**DIRECTIONS FOR THIS TASK:**
No pictures go into the copy. Write out exactly the lines below from the one containing "Screen dimensions: 1365x399" through the one containing "Given: Click edit".

[Stored data]

----------

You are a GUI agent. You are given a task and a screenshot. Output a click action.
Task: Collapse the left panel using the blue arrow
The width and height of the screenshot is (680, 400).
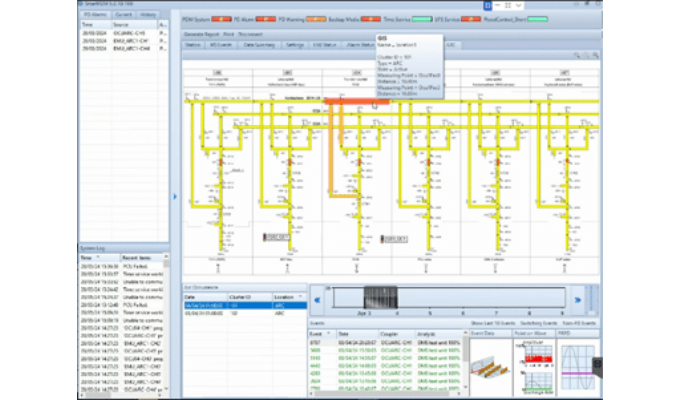pos(176,196)
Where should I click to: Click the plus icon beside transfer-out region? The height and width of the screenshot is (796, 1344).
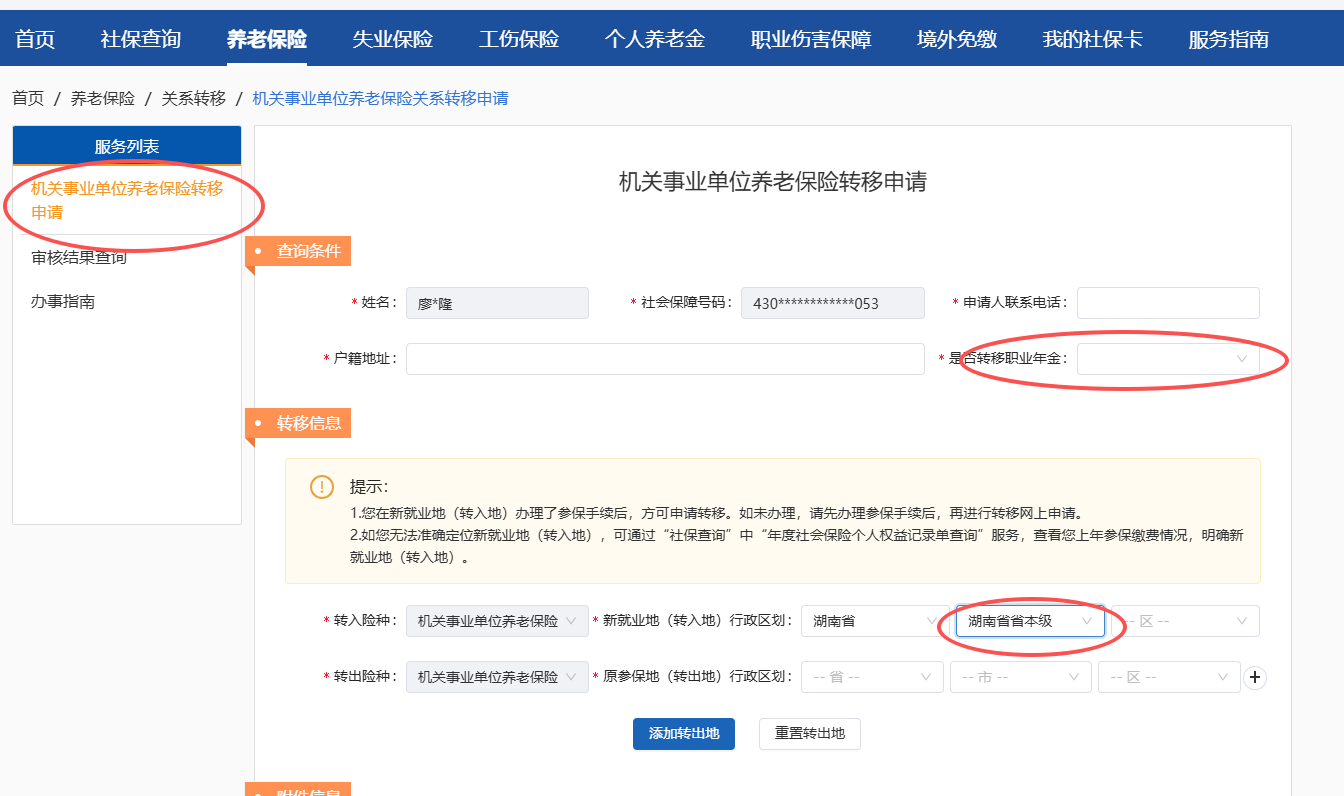point(1255,677)
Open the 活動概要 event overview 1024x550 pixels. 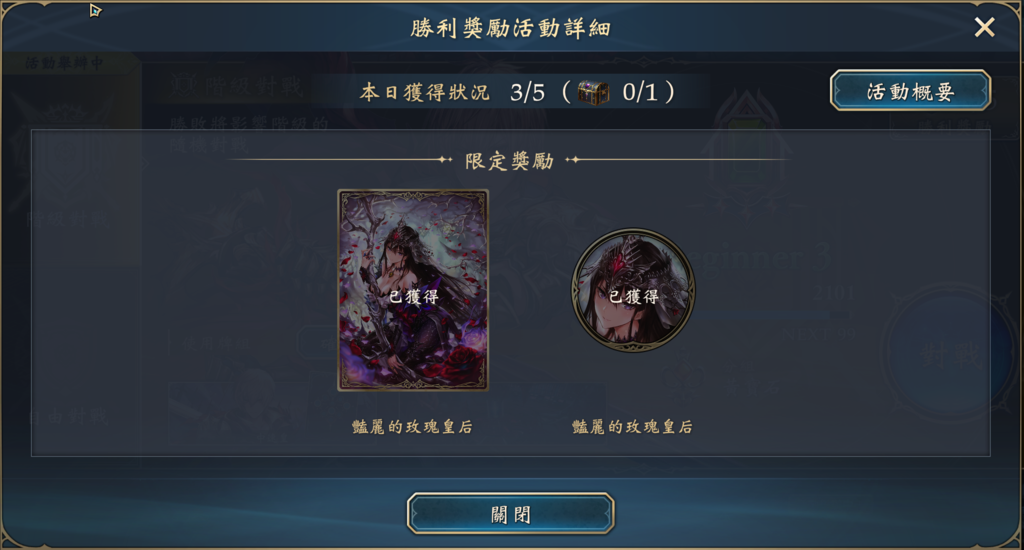[910, 91]
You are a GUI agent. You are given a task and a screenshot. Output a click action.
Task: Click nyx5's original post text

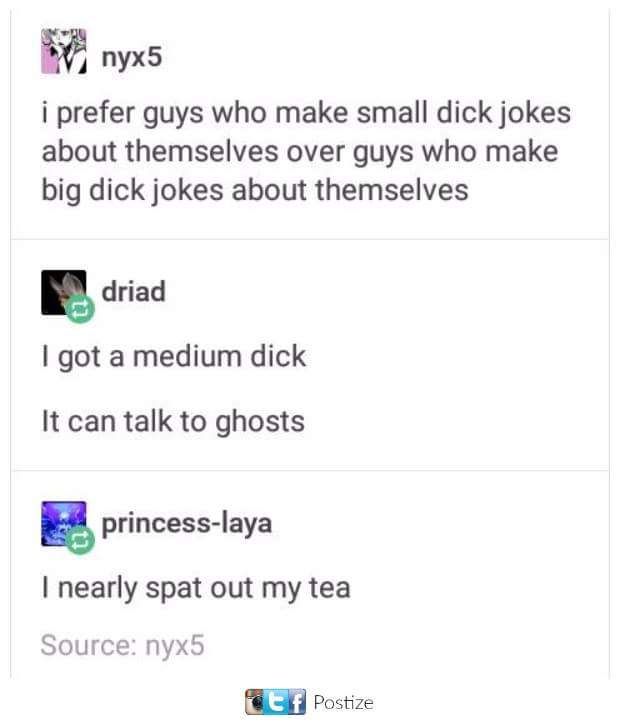pos(306,153)
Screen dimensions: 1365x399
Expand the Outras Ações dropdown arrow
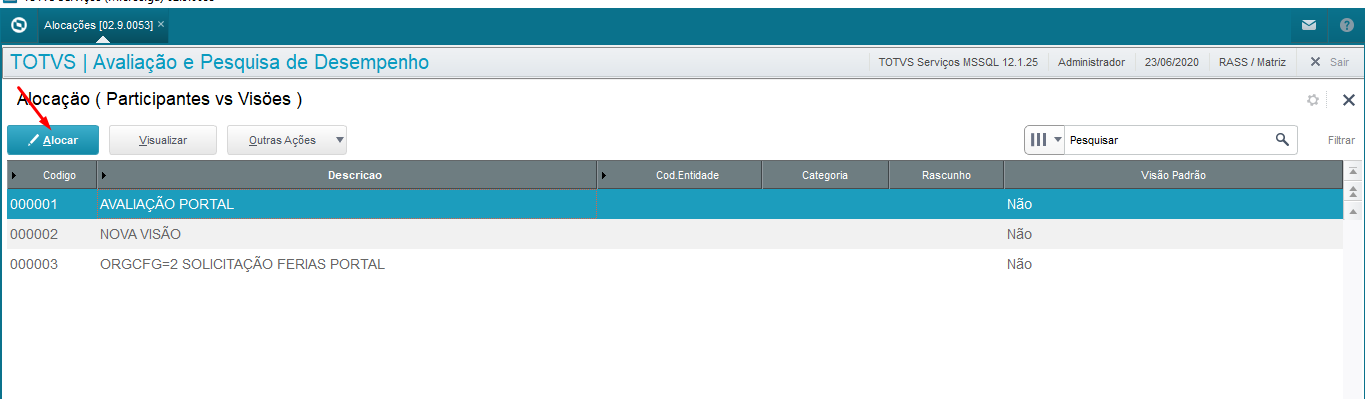[339, 140]
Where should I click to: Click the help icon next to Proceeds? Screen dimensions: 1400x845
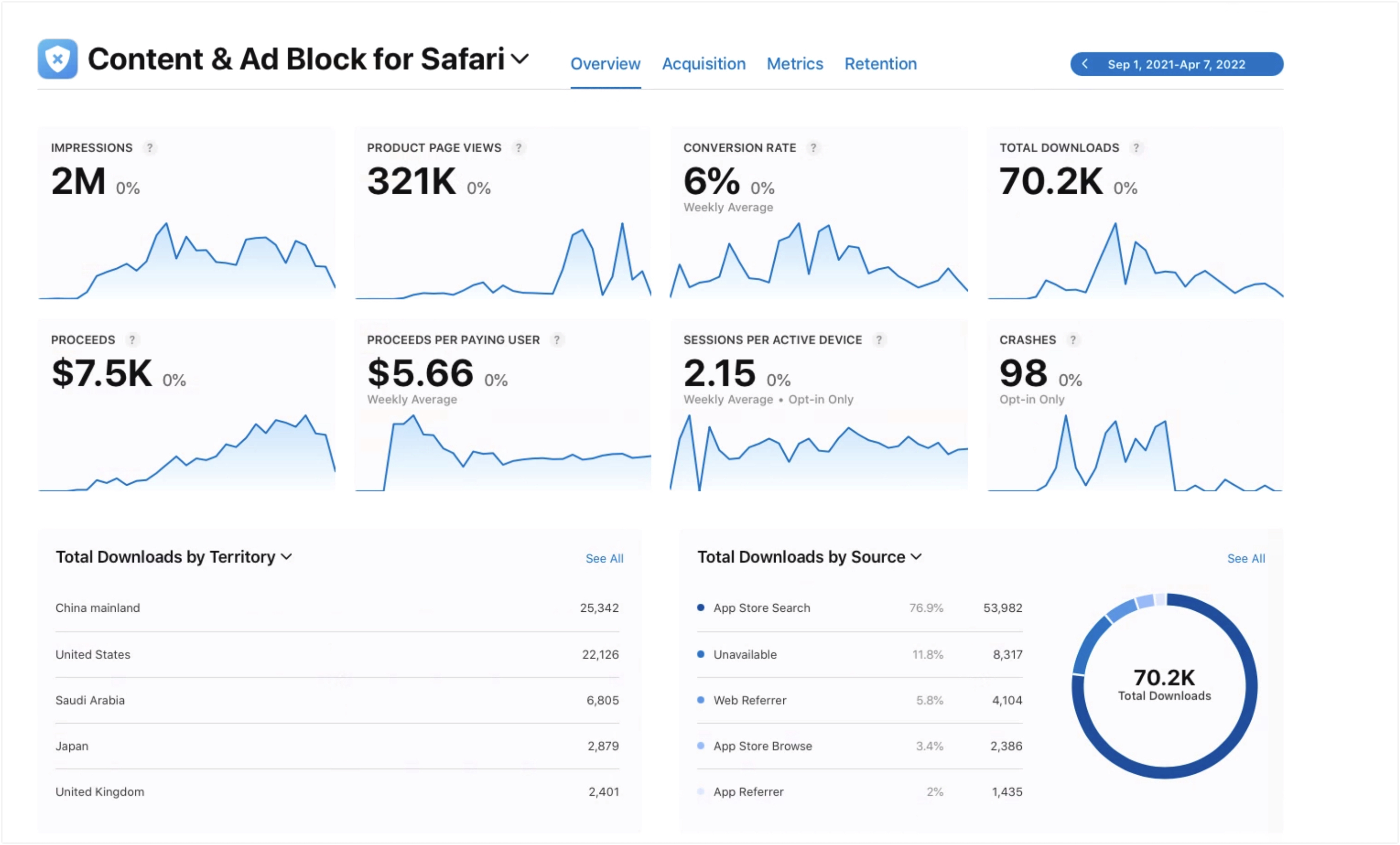tap(132, 340)
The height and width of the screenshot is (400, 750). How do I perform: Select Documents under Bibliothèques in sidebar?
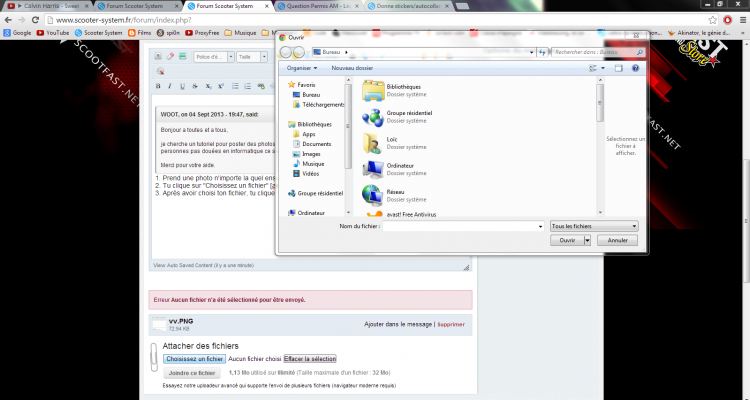pyautogui.click(x=317, y=144)
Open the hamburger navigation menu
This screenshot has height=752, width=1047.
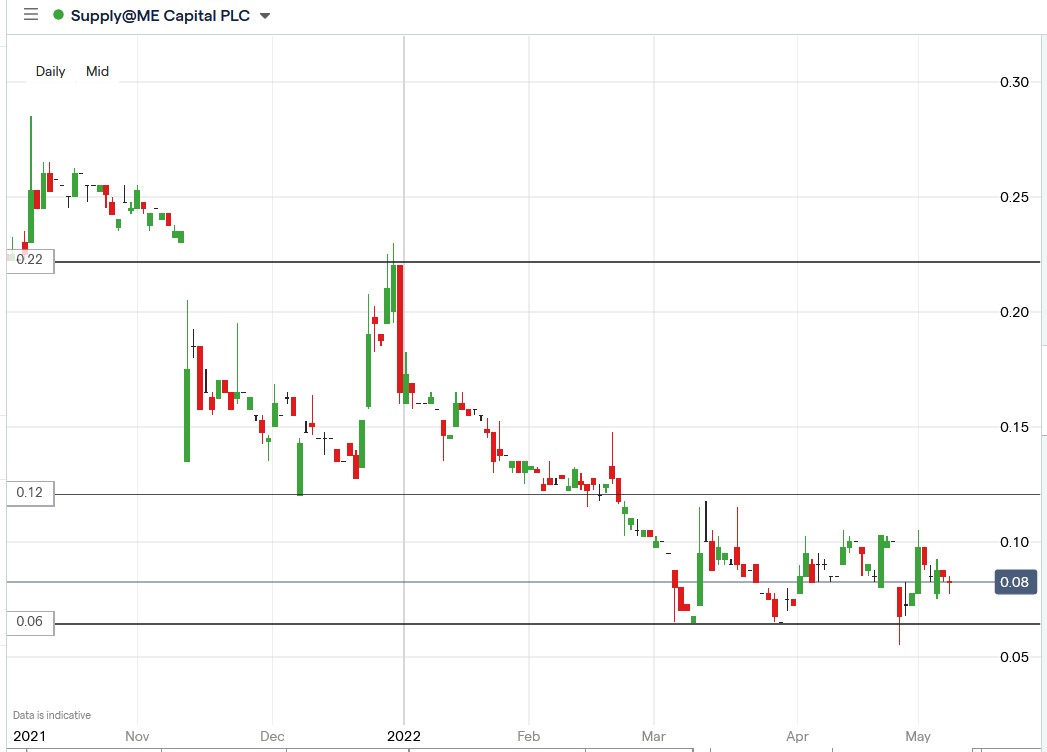click(x=29, y=15)
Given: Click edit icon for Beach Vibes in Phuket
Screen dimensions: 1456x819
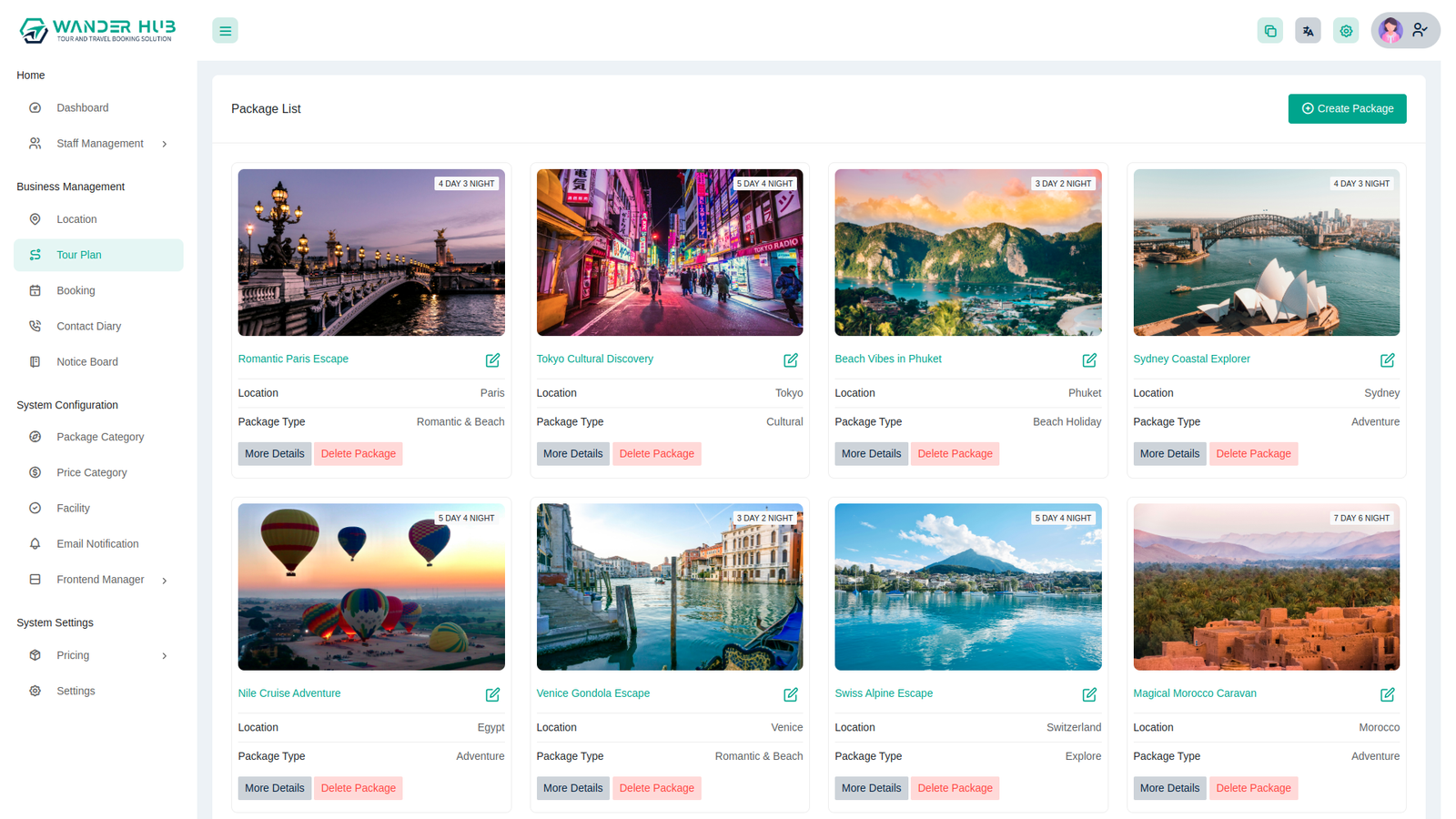Looking at the screenshot, I should (x=1088, y=360).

----------

**ANSWER:**
Screen dimensions: 1365x399
Expand the Outras Ações dropdown arrow
[339, 140]
Where should I click to: Click the help icon next to Proceeds? Screen dimensions: 1400x845
tap(132, 340)
The height and width of the screenshot is (400, 750). How do I perform: Select Documents under Bibliothèques in sidebar?
pyautogui.click(x=317, y=144)
Open the hamburger navigation menu
This screenshot has height=752, width=1047.
click(x=29, y=15)
Given: Click edit icon for Beach Vibes in Phuket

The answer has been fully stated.